- Bailundo Location in Angola
- Coordinates: 12°11′45″S 15°51′20″E﻿ / ﻿12.19583°S 15.85556°E
- Country: Angola
- Province: Huambo

Area
- • Total: 2,765 sq mi (7,161 km^{2})

Population (2014 Census)
- • Total: 294,494
- • Density: 106.5/sq mi (41.12/km^{2})
- Climate: Cwb

= Bailundo =

Bailundo (pre-1975 Vila Teixeira da Silva) is a municipality, with a population of 294,494 (2014), and a town, with a population of 70,481 (2014), in the province of Huambo, Angola.

In the 1990s, Bailundo was the location of the headquarters of UNITA leader Jonas Savimbi.

On January 19, 2008, a Gira Globo Aeronáutica Beechcraft B200 Super King Air on approach to Huambo Airport in Huambo crashed on a mountain near Bailundo, killing all 13 people on board.

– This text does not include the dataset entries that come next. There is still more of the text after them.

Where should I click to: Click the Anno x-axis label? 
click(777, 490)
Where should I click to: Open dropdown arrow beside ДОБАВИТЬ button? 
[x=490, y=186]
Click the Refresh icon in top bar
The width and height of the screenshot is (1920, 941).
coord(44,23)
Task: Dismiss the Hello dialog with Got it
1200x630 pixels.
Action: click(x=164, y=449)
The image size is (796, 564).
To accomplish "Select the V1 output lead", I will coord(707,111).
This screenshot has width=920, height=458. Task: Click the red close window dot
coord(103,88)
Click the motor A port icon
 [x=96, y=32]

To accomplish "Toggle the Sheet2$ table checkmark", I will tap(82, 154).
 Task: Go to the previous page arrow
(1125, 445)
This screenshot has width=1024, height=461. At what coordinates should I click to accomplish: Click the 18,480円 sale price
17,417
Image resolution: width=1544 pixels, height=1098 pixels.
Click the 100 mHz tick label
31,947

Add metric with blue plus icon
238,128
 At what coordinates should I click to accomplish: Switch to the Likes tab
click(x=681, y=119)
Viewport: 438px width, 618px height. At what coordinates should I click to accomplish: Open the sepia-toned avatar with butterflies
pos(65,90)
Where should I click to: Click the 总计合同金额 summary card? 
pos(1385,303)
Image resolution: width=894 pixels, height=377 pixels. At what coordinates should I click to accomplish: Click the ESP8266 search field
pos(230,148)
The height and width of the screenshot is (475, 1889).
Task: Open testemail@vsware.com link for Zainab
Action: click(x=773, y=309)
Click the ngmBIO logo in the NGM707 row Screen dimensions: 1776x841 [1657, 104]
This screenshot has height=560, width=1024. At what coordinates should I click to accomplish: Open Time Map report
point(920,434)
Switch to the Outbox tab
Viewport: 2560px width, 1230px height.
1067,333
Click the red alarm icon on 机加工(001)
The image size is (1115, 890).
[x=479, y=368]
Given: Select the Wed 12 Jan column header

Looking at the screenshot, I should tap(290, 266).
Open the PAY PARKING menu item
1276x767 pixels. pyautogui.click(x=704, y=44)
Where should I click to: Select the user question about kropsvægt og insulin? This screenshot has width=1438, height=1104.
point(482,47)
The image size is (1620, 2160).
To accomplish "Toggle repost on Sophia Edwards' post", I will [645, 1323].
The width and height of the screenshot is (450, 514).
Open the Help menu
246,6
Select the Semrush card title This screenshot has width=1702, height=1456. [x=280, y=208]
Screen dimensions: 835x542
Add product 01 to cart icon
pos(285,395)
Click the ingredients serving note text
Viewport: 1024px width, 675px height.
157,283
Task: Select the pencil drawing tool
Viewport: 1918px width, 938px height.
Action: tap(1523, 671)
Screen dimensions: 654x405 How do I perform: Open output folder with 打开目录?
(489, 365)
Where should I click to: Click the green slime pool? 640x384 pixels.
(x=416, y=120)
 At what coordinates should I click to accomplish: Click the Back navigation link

Located in Bailundo is the non-sovereign Kingdom of Bailundo. In 2021, Tchongolola Tchongonga was elected king of the Kingdom, to succeed Ekuikui IV who was deposed earlier in the same year. Kings are considered to be significant community leaders, and play important roles in local matters.